El grafito es viejo como la escritura, entre otros, recuerdo: los sillares del templo de Dendur en el MET de New York, es de 1822─un francés grabó nombre y fecha─; en columnas mesopotámicas del British Museum; una lonja de Alejandría en el Pergamon de Berlín ─anunciaban servicios ofrecidos por peluqueros, zapateros y dentistas─; y los nombres de mercenarios vikingos en una pared de mármol del templo Hagia Sophía de Estambul; se me hace inevitable pensar en la vida y motivos de los autores de esos grafitos. Todas estas inscripciones que recuerdo cabrían, holgadamente, en algunos de los enormes muros pintados e intervenidos en edificios desocupados de mi barrio, Palermo; un par de ellos han requerido un andamio para pintar hasta el nivel de un segundo piso, algo semejante a lo que se ve en los restos de otra muralla siniestra, la de Berlín. Hoy hay otros muros, o murallas, las de las redes sociales que cumplen otras funciones, además de mirarlos se puede ver desde ellos, en perspectiva y a la distancia, el océano de la web.
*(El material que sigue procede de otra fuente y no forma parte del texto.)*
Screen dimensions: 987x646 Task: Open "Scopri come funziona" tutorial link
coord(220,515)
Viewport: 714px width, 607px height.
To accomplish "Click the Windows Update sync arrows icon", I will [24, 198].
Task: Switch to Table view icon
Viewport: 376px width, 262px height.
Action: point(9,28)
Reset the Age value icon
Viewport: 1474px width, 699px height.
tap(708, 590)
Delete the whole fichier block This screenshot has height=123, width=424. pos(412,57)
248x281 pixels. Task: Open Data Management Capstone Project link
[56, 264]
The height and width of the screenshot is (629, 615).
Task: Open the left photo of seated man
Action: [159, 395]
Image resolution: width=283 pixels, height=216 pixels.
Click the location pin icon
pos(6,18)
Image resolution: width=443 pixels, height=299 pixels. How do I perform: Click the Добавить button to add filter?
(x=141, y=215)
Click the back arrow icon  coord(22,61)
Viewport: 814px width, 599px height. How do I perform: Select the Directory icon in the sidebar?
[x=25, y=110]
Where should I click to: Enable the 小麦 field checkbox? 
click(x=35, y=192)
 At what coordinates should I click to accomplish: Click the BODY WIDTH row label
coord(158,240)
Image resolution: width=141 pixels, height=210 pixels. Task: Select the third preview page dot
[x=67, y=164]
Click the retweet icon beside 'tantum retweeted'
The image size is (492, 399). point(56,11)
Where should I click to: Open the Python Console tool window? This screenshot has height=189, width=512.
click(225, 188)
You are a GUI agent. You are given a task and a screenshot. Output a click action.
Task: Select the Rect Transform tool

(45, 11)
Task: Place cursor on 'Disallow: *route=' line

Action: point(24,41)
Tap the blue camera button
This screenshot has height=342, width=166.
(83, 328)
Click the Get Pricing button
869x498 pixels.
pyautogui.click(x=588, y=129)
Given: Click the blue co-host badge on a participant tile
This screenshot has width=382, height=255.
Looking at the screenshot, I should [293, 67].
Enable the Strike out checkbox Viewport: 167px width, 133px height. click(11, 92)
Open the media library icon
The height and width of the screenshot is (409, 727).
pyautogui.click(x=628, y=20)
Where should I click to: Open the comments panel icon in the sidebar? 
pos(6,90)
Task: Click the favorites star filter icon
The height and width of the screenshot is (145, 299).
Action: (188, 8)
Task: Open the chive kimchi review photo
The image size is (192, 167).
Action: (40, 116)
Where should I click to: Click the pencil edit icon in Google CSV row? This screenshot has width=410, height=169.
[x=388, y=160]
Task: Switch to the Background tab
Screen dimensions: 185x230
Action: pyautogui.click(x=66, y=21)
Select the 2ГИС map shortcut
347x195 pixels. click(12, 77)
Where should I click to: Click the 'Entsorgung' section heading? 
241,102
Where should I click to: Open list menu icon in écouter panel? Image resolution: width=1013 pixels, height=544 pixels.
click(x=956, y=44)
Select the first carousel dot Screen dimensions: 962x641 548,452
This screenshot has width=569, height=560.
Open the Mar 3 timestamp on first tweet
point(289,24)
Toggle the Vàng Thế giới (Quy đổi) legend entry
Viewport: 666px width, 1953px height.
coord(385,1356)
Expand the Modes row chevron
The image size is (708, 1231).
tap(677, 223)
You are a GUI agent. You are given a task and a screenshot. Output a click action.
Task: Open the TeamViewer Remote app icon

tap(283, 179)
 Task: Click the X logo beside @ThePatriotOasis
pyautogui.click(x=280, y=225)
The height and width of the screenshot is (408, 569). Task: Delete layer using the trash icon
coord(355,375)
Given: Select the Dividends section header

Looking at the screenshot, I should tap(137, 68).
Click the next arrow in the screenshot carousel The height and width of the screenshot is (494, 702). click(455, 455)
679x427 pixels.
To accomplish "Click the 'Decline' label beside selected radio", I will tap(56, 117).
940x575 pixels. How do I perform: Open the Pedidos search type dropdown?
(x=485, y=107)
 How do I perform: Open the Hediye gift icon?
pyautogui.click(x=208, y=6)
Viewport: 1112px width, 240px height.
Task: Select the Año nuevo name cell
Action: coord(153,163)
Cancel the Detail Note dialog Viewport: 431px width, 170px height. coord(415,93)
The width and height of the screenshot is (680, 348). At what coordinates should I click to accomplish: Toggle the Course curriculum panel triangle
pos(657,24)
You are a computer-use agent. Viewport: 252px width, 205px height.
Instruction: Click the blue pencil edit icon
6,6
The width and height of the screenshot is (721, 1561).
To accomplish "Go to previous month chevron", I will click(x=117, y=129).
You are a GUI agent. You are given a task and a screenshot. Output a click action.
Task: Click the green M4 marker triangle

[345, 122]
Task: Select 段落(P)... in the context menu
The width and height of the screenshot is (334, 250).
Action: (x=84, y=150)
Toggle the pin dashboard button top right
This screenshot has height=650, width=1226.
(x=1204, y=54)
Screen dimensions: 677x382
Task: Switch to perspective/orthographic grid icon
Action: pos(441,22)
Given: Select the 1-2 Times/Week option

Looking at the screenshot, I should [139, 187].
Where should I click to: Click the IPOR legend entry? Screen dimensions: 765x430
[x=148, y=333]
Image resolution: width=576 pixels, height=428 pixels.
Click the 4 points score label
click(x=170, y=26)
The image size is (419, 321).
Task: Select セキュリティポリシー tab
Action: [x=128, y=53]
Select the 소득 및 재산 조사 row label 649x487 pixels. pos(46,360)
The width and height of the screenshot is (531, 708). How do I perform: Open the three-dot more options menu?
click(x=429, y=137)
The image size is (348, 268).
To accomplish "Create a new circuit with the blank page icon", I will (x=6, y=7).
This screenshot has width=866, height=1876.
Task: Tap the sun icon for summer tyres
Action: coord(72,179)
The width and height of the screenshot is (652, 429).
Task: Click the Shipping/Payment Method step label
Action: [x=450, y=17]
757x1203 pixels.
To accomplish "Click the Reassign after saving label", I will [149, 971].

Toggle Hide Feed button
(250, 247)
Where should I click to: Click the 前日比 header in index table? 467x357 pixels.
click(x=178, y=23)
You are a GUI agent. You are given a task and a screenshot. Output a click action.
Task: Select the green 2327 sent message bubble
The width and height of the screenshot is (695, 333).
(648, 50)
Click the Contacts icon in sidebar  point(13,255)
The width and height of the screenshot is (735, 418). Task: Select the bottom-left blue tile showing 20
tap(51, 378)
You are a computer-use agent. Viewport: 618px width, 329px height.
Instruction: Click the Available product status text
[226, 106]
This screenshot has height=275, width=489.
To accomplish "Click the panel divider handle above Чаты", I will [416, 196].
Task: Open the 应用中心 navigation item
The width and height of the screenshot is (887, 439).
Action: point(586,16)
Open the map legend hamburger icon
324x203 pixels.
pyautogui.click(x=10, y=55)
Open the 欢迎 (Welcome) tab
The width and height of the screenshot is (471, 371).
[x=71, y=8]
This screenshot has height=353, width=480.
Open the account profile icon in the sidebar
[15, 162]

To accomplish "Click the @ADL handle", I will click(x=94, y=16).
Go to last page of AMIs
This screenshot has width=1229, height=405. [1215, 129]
En el capítulo III de La Ilíada asistimos a la primera vista registrada desde los muros, en este caso de Príamo y Helena; ella le describe al rey los principales caudillos aqueos que asedian a Troya; este tipo de panorámica debió ser frecuente en el mundo antiguo porque los griegos la llamaron Teijoskopia (teijós=muro y skopeo=mirar), écfrasis que tiene otro pasaje memorable en la tragedia Las fenicias de Eurípides; ahora será Antígona quien, desde las murallas de Tebas le pide al Pedagogo que le describa e indique quienes son los siete caudillos que se harán cargo de atacar las siete puertas de la ciudad.
En torno a los muros, desde el cual Príamo y Antígona contemplaron el panorama, se libraron batallas, territorio de combate al cual los griegos también le dieron un nombre: Teijomakia (makia=lucha, hoy sobrevive en tauromaquia). Solo que las actuales teijoskopias desde los muros de las redes sirven, además de para hacer amigos distantes y compartir noticias, para alimentar egos con selfies intrascendentes acompañadas de comentarios tontos de los autores, propagandas políticas, adulaciones y likes; también, bullying, grooming, trols y fake news; termino estas líneas y pienso que me gustaría ver esos muros limpios como los de un quirófano. También que, en muchas cosas, todo pasado fue mejor; teijoskopías y teijomakias eran las de antes.